To make quantized VAE training computationally efficient, we implement dynamic sparse gradient updates (DSGU), a technique first proposed in [6]. The technique is based on the observation that for a given sample, not all neurons in the layers of a DNN receive a significant update, but only a subset of neurons that are strongly activated by the sample during the forward pass. Furthermore, for DNNs, the error tensors generally become sparser after each layer during backpropagation. As a result, the approach estimates the importance of updating clusters of neurons, i.e., rows in fully connected layers and filters in



Figure 3. Examples of reproduced images generated by the baseline VAE decoder for MNIST and Fashion MNIST, after 100 epochs of floating-point (f32) and quantized (u8) training.

convolutional layers, using the absolute magnitude of the values in the error tensors of each layer as a heuristic, see Eq. (7):

$$k = \max \left\{ \left\lfloor \left( \lambda_{\min} + \left| \frac{e}{e_{\max}} \right| (\lambda_{\max} - \lambda_{\min}) \right) N \right\rfloor, 1 \right\} \quad (7)$$

The equation computes the number of structures  $k$  to be updated during backpropagation of a given layer with  $N$  total structures between given upper and lower limits  $0 < \lambda_{\min} < \lambda_{\max} \leq 1$  based on the current average error  $e$  of the layer and the maximum average error  $e_{\max}$  observed for the layer over the entire training.

#### IV. EVALUATION

We trained our VAE on two datasets, MNIST [14] and Fashion-MNIST [15], on a Cortex-M4 MCU using a learning rate of 0.001 and a batch size of 100. Both datasets have 10 classes each and consist of small grayscale images ( $1 \times 28 \times 28$ ). MNIST has handwritten digits, and Fashion-MNIST has different types of clothing. Both datasets have 60000 samples for training and 10000 separate samples for validation. For training the VAE, we used the full training set without the labels, while for training the classification head we selected a balanced subset including the labels. For validation of both the VAE and the classification head, we used the complete labeled test set.

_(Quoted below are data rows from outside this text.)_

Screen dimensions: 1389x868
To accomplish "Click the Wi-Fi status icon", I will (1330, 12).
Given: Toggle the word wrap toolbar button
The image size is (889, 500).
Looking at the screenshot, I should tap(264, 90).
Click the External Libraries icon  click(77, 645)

To evaluate their performance, we deployed the VAEs both in floating-point and quantized form. The objective of the evaluation is to (a) discuss the impact different architectural trade-offs have on both the training performance of the VAEs as well as their resource requirements, (b) evaluate if fully quantized training of VAEs can match the training accuracy of floating-point training, and (c) discuss if the saving of resources achieved by quantized training leads to feasible trade-offs that improve the deployment of VAEs and enable unsupervised training on MCUs.

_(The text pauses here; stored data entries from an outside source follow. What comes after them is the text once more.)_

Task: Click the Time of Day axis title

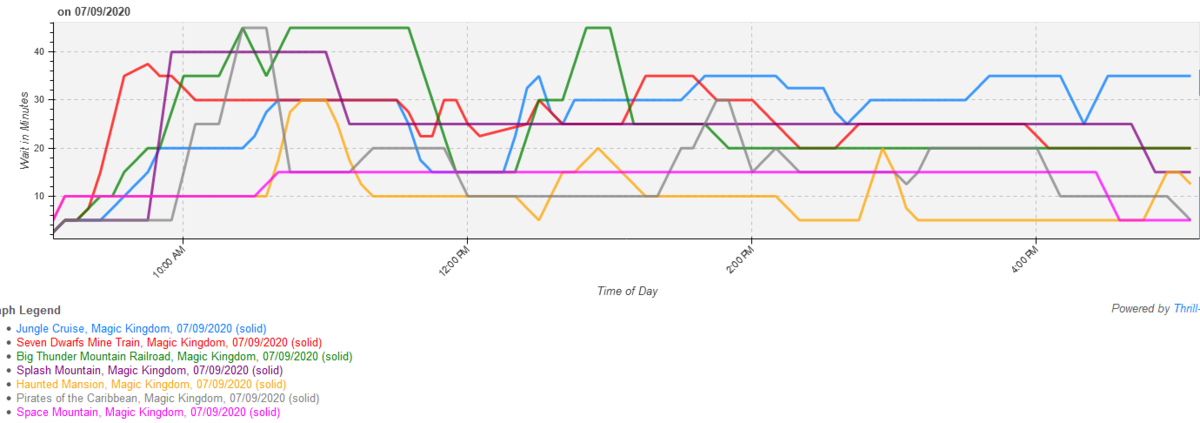Action: point(627,291)
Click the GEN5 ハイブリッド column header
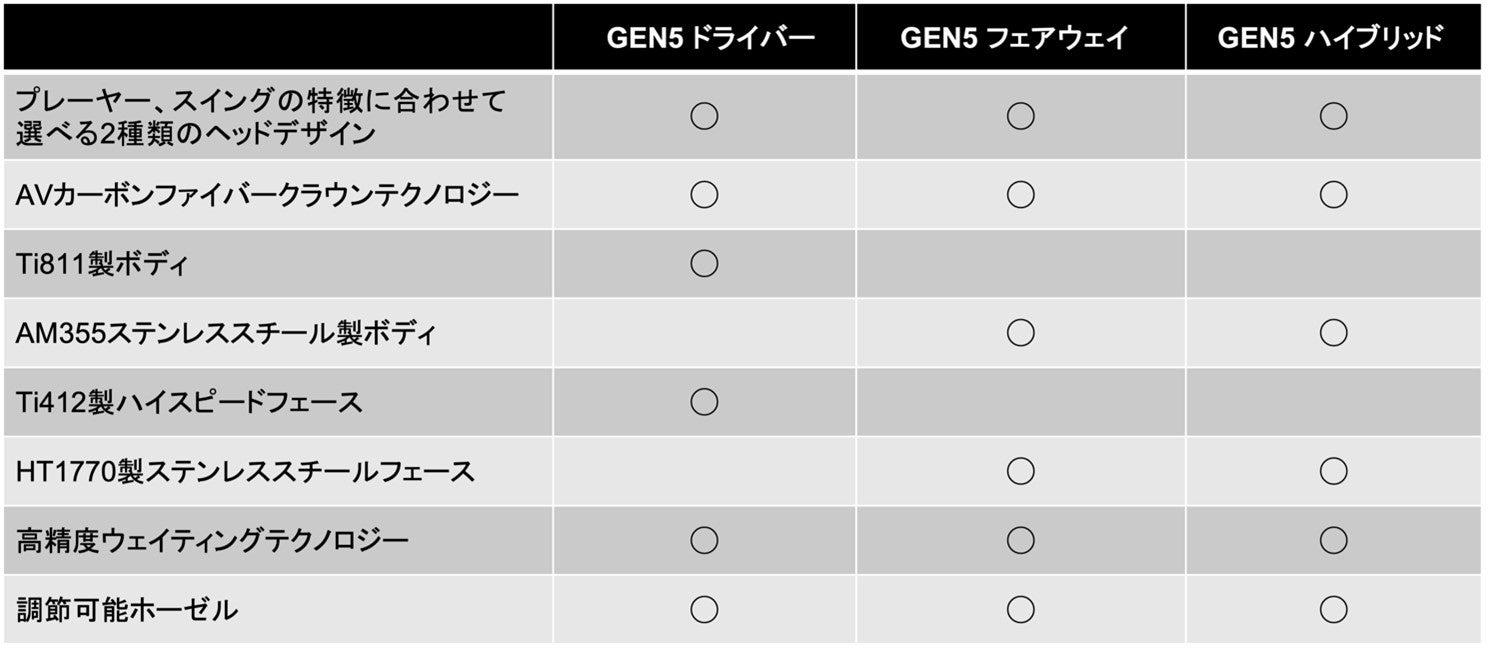1488x649 pixels. (x=1332, y=38)
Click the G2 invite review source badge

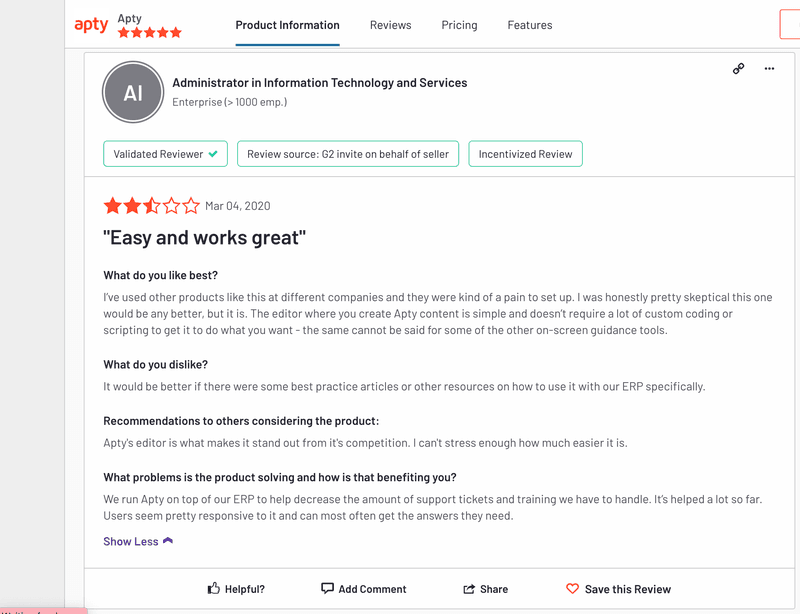[x=347, y=154]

##### A. Floating-point On-Device Training

We evaluate four variants of VAE architectures and discuss the impact of changes in these variants on the ELBO loss of

the VAE and the accuracy of the classifier. The **baseline** VAE architecture, variant 1, consists of two convolutional layers followed by a fully connected layer as the encoder, and a decoder with a fully connected layer followed by two deconvolutions, see Fig. 2. Furthermore, the latent space between the encoder and decoder has 10 dimensions, and the classifier consists of two fully connected layers with a total of 400 neurons. In variant 2 (**filters**) we double the number of filters in the convolutions and deconvolutions, in variant 3 (**latent**) we increase the size of the latent space to 40, and in variant 4 (**classes**) we increase the number of neurons in the classifier to 1920. We use these four architectures throughout the evaluation and refer to them by the boldface names given here.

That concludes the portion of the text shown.